Peter Marlowe was tantalized by the aroma and the bubble of the stew. The last weeks had been rough. The discovery of the radio had hurt the camp. The Japanese Commandant had “regretfully” cut the camp’s rations due to “bad harvests,” so even the tiny desperation stocks of the units had gone. Miraculously, there had been no other repercussions. Except the cut in food.
In Peter Marlowe’s unit, the cut had hit Mac the worst.
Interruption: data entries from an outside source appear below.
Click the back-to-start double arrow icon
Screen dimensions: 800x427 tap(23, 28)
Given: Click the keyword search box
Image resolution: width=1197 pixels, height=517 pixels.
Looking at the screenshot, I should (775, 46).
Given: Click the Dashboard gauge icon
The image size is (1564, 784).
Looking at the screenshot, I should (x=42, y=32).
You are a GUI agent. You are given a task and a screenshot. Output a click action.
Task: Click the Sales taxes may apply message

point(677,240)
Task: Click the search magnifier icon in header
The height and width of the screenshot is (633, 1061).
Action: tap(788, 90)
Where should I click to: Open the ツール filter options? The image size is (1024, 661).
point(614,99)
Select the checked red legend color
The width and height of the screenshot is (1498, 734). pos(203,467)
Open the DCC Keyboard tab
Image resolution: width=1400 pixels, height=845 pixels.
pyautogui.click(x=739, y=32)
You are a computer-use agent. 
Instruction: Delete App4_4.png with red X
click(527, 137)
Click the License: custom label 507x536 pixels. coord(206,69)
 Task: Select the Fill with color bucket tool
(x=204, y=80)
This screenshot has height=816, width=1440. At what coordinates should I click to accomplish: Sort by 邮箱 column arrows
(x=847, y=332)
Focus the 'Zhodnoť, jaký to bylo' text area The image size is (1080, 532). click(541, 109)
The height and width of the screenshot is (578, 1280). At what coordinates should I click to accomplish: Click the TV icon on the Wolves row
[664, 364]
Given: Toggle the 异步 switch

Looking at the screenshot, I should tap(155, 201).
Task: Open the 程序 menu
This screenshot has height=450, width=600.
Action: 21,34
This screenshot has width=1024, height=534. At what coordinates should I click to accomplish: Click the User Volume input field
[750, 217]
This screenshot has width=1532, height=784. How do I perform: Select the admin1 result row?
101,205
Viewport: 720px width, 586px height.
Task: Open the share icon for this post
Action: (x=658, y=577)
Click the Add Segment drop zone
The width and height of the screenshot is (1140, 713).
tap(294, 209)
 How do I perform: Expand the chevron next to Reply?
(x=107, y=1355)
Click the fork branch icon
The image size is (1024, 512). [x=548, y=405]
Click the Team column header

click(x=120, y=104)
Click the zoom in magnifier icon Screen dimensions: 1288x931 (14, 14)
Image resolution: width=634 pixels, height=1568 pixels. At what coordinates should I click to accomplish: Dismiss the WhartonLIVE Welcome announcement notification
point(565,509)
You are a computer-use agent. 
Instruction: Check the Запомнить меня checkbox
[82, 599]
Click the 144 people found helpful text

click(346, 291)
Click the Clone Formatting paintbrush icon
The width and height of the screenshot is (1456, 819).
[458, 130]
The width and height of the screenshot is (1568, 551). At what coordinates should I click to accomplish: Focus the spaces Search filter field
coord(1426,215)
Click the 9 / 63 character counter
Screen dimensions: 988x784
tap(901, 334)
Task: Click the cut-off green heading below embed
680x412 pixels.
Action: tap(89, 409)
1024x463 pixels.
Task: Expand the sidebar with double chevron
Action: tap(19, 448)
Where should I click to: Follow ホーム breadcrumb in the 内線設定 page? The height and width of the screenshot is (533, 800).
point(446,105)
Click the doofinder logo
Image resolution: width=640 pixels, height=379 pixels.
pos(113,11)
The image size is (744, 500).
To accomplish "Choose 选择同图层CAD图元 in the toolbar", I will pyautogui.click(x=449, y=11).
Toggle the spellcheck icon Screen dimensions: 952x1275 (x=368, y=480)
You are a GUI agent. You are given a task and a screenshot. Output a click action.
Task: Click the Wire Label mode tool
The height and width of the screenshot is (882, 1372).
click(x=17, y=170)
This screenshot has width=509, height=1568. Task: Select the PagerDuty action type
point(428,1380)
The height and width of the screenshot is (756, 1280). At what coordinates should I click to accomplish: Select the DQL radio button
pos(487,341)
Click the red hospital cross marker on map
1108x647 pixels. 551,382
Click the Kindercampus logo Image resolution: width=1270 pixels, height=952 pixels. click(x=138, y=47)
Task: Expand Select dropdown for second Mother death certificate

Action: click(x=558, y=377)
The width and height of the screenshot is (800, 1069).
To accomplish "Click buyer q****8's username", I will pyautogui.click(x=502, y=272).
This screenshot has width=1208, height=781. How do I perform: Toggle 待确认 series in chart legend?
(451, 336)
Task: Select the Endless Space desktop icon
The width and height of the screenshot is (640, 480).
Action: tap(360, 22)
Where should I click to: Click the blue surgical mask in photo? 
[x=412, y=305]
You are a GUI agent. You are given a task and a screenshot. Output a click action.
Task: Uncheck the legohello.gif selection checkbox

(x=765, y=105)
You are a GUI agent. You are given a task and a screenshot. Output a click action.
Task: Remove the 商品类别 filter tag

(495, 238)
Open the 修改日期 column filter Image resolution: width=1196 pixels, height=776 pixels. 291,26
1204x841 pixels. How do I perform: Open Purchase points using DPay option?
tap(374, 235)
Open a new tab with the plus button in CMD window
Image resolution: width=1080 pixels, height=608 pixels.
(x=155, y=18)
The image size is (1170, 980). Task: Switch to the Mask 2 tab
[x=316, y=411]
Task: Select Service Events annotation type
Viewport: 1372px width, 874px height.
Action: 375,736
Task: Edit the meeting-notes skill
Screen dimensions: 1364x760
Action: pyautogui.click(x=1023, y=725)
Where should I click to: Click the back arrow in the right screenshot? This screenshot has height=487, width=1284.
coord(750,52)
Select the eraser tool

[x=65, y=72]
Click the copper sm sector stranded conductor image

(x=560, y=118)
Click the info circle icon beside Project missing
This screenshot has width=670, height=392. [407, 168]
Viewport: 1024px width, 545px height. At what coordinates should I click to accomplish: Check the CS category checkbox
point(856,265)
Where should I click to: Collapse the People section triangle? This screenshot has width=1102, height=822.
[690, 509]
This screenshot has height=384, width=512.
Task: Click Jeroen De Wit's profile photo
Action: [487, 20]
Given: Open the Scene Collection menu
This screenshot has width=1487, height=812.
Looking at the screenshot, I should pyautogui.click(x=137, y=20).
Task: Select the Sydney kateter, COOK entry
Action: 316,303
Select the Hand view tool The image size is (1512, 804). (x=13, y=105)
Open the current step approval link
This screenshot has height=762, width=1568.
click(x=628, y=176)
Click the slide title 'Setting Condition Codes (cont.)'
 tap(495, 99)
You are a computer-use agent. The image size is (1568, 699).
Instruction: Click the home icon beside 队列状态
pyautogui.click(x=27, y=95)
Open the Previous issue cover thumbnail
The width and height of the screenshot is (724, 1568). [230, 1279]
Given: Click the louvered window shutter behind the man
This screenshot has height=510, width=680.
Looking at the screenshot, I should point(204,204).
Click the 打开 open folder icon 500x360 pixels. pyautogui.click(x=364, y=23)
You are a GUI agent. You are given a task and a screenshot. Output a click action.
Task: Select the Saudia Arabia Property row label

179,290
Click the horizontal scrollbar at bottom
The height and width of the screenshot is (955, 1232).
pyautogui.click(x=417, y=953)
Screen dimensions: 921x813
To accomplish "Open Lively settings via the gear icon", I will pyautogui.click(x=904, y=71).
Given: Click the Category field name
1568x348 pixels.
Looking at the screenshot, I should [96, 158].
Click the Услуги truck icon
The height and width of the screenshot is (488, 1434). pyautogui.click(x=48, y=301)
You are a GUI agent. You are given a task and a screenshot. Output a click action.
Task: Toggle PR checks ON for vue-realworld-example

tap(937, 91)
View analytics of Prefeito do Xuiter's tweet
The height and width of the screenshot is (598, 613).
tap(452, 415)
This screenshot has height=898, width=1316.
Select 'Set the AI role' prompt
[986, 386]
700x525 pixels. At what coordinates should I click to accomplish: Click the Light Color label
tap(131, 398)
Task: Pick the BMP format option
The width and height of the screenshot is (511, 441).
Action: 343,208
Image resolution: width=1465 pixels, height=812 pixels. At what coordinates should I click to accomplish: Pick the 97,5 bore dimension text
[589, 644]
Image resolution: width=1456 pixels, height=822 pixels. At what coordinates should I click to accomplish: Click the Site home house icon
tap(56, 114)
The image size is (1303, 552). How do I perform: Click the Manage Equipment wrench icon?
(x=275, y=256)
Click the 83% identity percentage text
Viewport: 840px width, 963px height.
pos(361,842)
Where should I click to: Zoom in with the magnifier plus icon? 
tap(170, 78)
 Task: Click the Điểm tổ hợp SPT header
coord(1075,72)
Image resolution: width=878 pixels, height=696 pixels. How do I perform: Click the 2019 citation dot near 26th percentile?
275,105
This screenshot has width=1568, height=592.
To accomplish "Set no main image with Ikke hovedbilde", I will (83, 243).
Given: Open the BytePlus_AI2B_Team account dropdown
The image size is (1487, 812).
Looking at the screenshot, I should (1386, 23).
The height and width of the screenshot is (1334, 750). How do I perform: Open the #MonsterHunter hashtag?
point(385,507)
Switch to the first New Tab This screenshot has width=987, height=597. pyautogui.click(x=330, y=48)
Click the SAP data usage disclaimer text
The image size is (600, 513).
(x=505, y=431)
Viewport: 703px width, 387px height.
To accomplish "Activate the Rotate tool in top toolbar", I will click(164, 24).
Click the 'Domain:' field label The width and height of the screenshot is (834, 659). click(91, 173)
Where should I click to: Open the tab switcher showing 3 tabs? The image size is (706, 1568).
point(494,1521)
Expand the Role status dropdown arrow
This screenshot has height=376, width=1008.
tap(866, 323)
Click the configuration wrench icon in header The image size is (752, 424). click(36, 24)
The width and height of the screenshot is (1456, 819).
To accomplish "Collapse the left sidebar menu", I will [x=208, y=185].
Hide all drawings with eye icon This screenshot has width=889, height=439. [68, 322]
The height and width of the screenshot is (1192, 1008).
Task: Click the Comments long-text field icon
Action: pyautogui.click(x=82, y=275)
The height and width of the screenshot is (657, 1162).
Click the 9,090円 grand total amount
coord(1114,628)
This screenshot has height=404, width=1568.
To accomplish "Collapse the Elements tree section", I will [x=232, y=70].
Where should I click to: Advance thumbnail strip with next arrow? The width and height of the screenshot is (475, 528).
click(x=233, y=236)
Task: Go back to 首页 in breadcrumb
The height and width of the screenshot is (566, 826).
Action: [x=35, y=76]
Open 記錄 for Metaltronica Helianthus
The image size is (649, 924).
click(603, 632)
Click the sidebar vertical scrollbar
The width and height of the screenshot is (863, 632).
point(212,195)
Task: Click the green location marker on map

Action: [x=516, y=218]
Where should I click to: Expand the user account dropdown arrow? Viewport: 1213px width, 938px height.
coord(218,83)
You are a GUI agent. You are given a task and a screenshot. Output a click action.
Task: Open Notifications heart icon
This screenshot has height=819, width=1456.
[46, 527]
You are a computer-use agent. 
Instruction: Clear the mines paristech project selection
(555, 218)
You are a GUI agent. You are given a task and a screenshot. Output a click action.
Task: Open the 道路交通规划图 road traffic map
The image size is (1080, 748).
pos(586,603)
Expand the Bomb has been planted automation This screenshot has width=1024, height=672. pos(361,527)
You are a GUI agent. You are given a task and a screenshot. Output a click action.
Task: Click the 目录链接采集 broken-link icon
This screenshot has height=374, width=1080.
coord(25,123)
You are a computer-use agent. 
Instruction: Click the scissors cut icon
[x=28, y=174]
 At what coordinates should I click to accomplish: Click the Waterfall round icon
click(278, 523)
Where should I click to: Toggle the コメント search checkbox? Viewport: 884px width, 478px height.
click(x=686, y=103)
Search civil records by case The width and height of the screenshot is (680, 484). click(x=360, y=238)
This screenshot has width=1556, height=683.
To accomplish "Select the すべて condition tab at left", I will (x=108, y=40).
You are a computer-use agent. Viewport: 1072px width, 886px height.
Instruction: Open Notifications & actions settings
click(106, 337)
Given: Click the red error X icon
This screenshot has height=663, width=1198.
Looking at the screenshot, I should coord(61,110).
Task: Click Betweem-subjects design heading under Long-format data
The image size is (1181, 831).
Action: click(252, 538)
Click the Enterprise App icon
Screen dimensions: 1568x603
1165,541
The cut and the uselessness of their water-bottled radio.
“Dammit,” Mac had sworn after weeks of trying to trace the trouble. “It’s nae use, laddies. Without taking the bleeding thing apart I canna do a thing. Everything seems correct. Without some tools an’ a battery of sorts, I canna find the fault.”
Then Larkin had somehow acquired a tiny battery and Mac had gathered his waning strength and gone back to testing, checking and rechecking. Yesterday, while he was testing, he had gasped and fainted, deep in a malarial coma. Peter Marlowe and Larkin had carried him up to the hospital and laid him on a bed. The doctor had said that it was just malaria, but with such a spleen, it could easily become very dangerous.